I appreciate you taking the time to review Boost.RangeEx.

On Sat, Feb 21, 2009 at 5:58 PM, vicente.botet <vicente.botet_at_[hidden]>wrote:

>
> ----- Original Message -----
> From: "Thorsten Ottosen" <thorsten.ottosen_at_[hidden]>
> To: <boost_at_[hidden]>; <boost-users_at_[hidden]>; <
> boost-announce_at_[hidden]>
> Sent: Friday, February 20, 2009 10:03 AM
> Subject: [boost] Formal Review: Boost.RangeEx
>
>
> >
> > Dear Developers and Users,
> >
> > It's my pleasure to announce that the review of Neil Groves' RangeEx
> > library starts today and lasts until March 3, 2009.
>
> Hi,
>
> Excelent library Neil.
>
> I was wondering if the following SGI algorithms should't be included in the
> library.
>
> count_if
> search_n
> copy_n
> fill_n
> generate_n
> remove_copy
> remove_copy_if
> unique_copy
> reverse_copy
> rotate_copy
> random_shuffle
> random_sample
> random_sample_n
> partial_sort_copy
> is_sorted
> is_heap
>

Many of these are deliberately missing, although I am inviting comments
about this design decision. The rationale for ot including the _n and _if
versions is covered under the adaptor documentation. It is probably
necessary to add an obvious link in the algorithm section. The algorithm
section is where people are going to go to find out about the algorithms I
suppose! Ooops!

count_if can be achieved using boost::count( input | filtered(pred) ) and
similar arrangements work for the other _if algorithms with the exception of
remove_copy_if.

▶ [Provided information]
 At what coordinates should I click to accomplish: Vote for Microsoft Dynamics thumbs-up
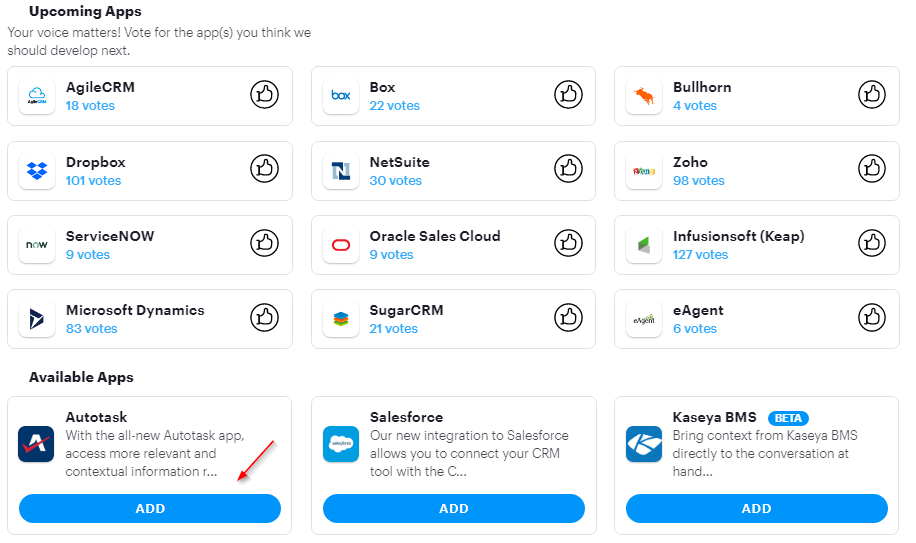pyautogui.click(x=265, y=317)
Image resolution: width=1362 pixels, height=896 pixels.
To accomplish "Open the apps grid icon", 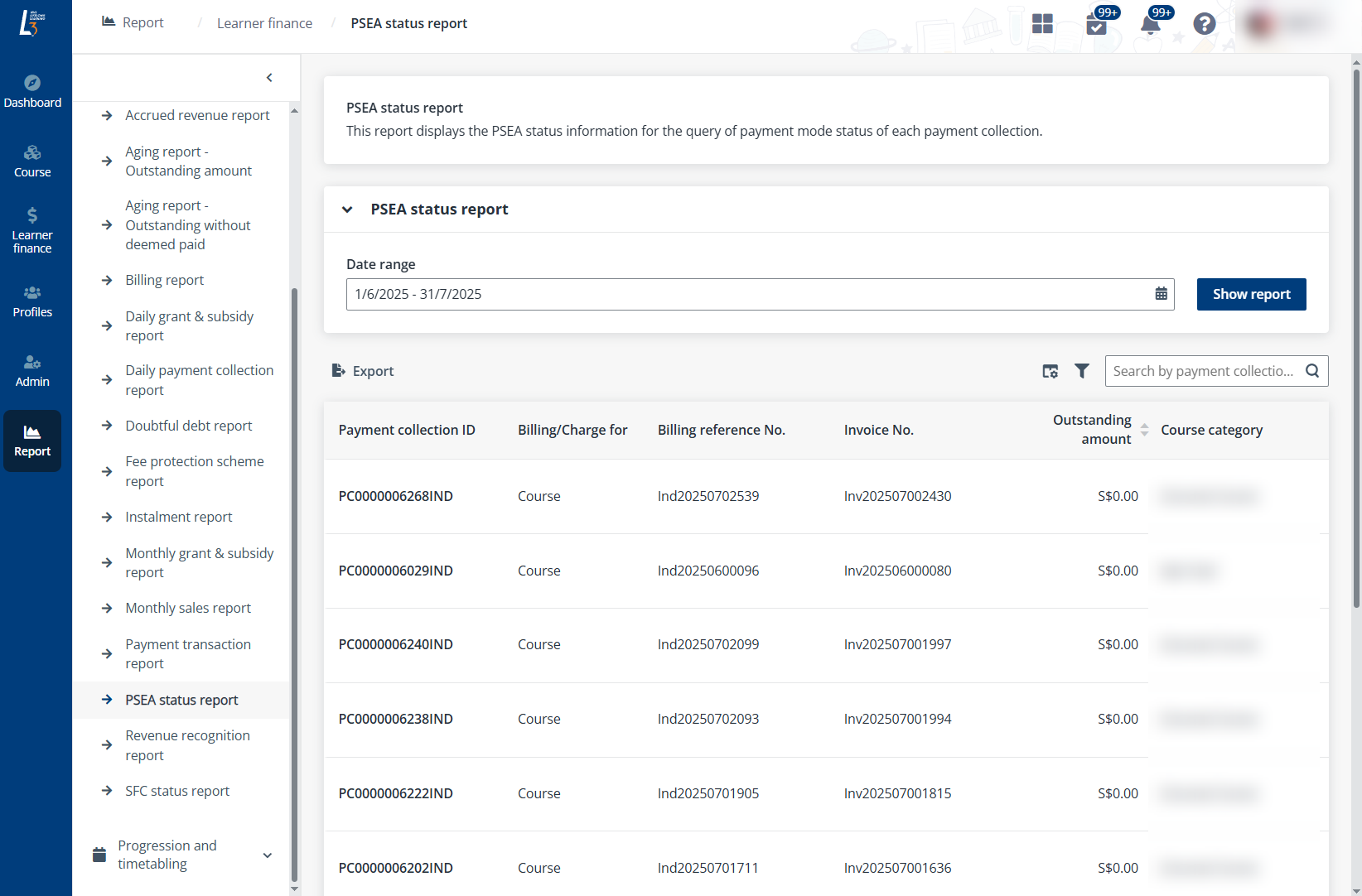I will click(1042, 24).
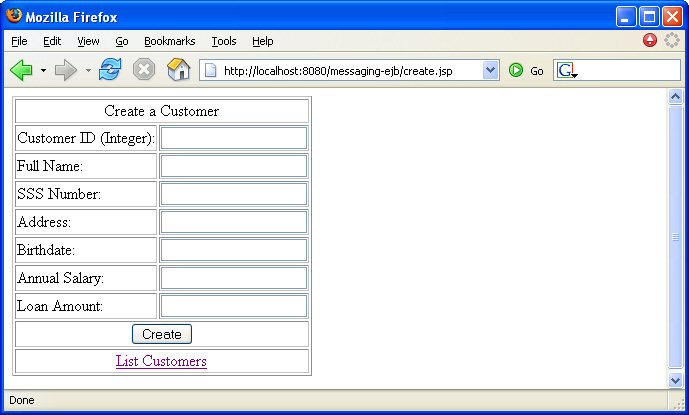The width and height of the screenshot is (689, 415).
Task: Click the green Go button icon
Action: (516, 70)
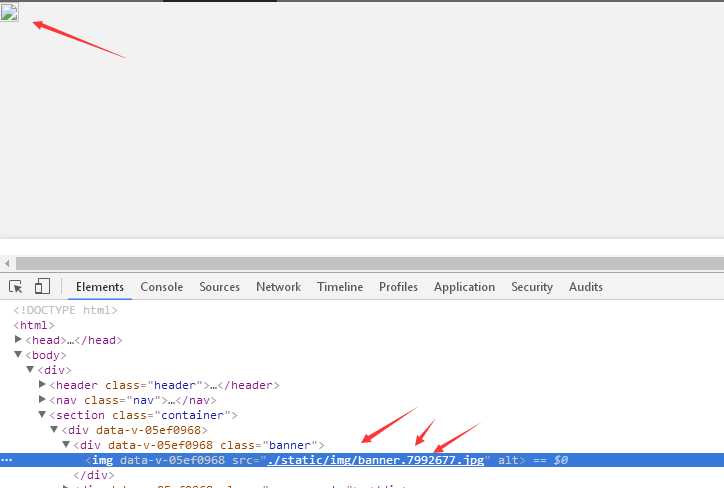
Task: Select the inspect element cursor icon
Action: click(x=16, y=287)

▶ [Things to do]
A. According to the review thread, on what date does the review of the RangeEx library end?
B. Reproduce the passage of the review thread from "Many of these" up to and including "remove_copy_if.".

▶ [The replies]
A. March 3, 2009.

B.
Many of these are deliberately missing, although I am inviting comments
about this design decision. The rationale for ot including the _n and _if
versions is covered under the adaptor documentation. It is probably
necessary to add an obvious link in the algorithm section. The algorithm
section is where people are going to go to find out about the algorithms I
suppose! Ooops!

count_if can be achieved using boost::count( input | filtered(pred) ) and
similar arrangements work for the other _if algorithms with the exception of
remove_copy_if.